ECLI:NL:RBZWB:2023:3224
Rechtbank Zeeland-West-Brabant
- Bodemzaak
- M. Zander
- Rechtspraak.nl
Verzet tegen verstekvonnis en ontvankelijkheid in arbeidsrechtelijke geschil
In deze zaak, behandeld door de Rechtbank Zeeland-West-Brabant, is er een verzetzaak aan de orde waarbij de ontvankelijkheid van de opposante in het verzet centraal staat. De opposante heeft verzet aangetekend tegen een verstekvonnis, maar de kantonrechter oordeelt dat zij te laat is met het indienen van dit verzet. De zaak betreft een geschil over de vraag of er sprake is van een arbeidsovereenkomst tussen de partijen. De kantonrechter heeft in een eerder tussenvonnis van 21 december 2022 beide partijen in de gelegenheid gesteld om stukken in het geding te brengen. De opposante heeft op verschillende momenten stukken overgelegd, maar de geopposeerde heeft niet gereageerd op de stukken van de opposante.

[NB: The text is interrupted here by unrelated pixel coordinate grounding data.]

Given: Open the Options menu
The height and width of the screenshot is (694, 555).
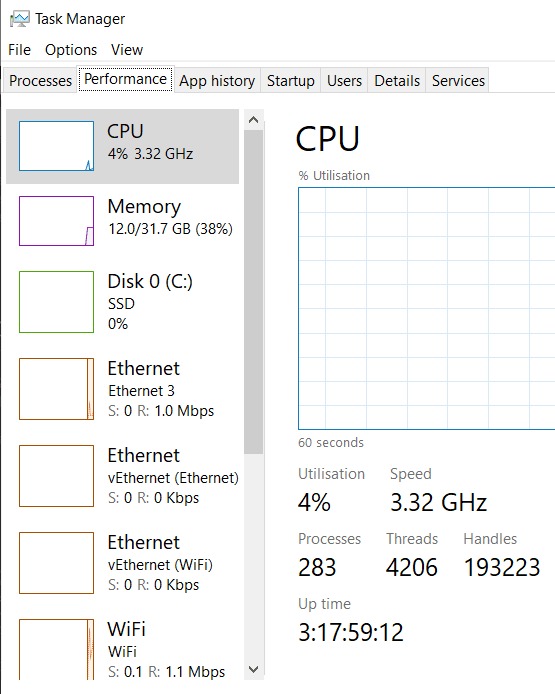Looking at the screenshot, I should (x=71, y=50).
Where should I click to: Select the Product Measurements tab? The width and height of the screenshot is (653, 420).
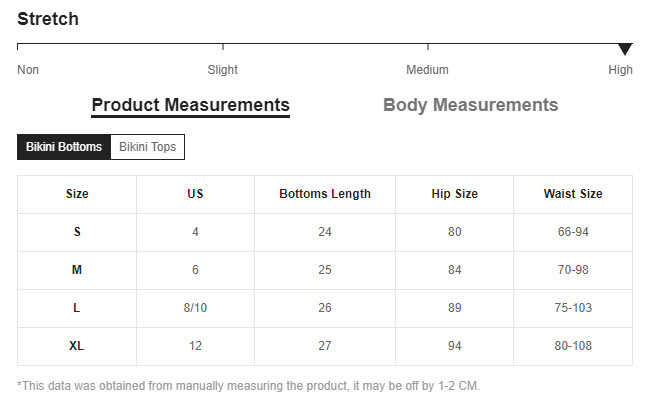190,106
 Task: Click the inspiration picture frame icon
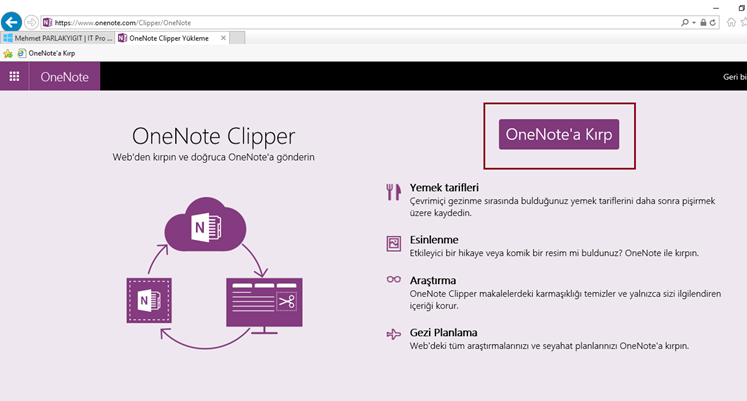click(x=393, y=243)
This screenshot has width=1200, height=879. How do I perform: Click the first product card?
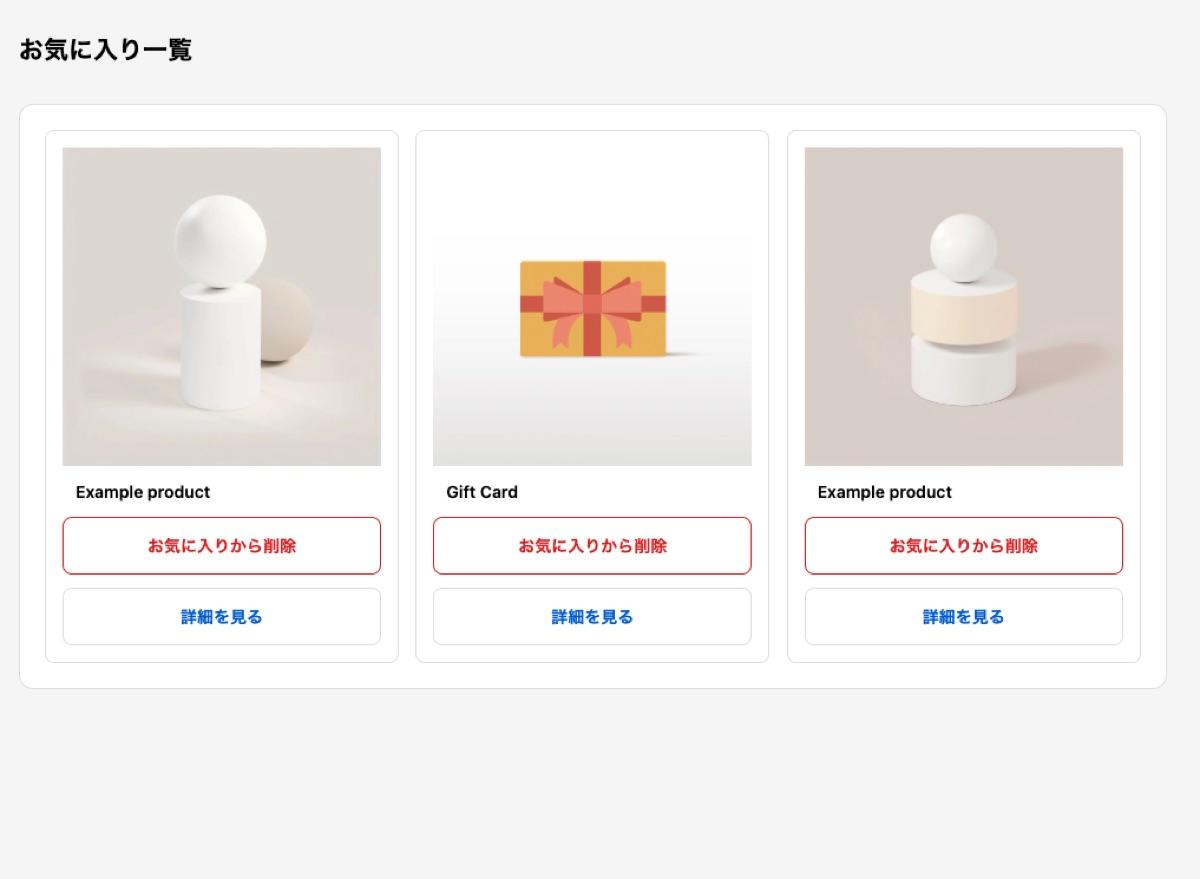coord(221,395)
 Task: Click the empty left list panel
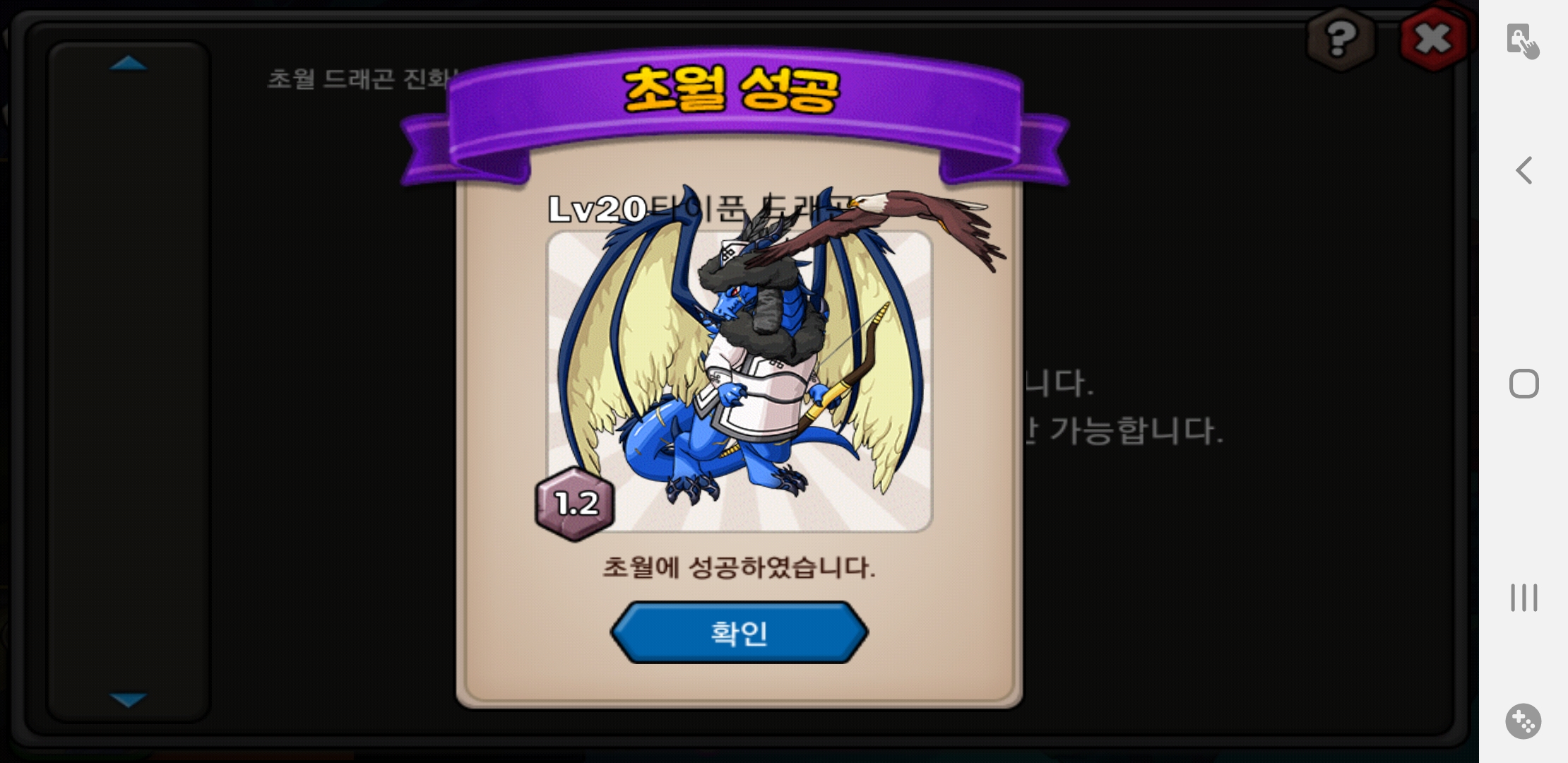click(129, 382)
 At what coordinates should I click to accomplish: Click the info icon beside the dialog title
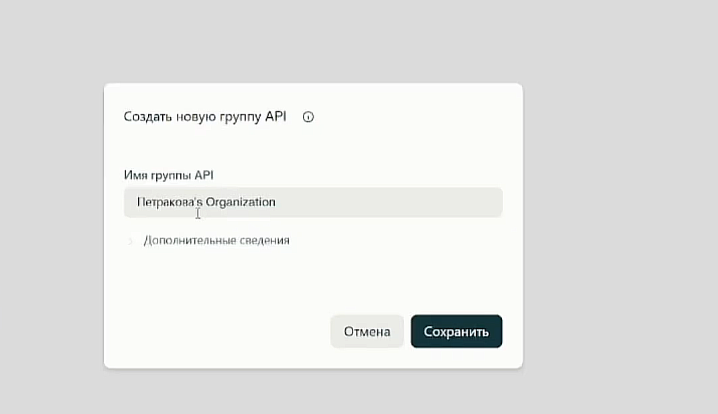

De kantonrechter heeft overwogen dat de opposante niet-ontvankelijk is in haar verzet, omdat zij niet tijdig heeft gereageerd. De geopposeerde heeft aangevoerd dat de opposante al eerder op de hoogte was van het verstekvonnis en dat zij daarom niet binnen de gestelde termijn van vier weken verzet heeft ingesteld. De kantonrechter heeft vastgesteld dat de opposante al voor de datum van de verzetdagvaarding op de hoogte was van de inhoud van het verstekvonnis, onder andere door eerdere communicatie met haar voormalige gemachtigde en door beslaglegging op haar bankrekening.
Uiteindelijk heeft de kantonrechter geoordeeld dat de opposante niet-ontvankelijk is in haar verzet en dat de overige stellingen en weren geen bespreking meer behoeven. De opposante wordt veroordeeld in de proceskosten van de geopposeerde, die zijn begroot op € 594,00. Het vonnis is uitgesproken op 5 april 2023 door mr. M. Zander.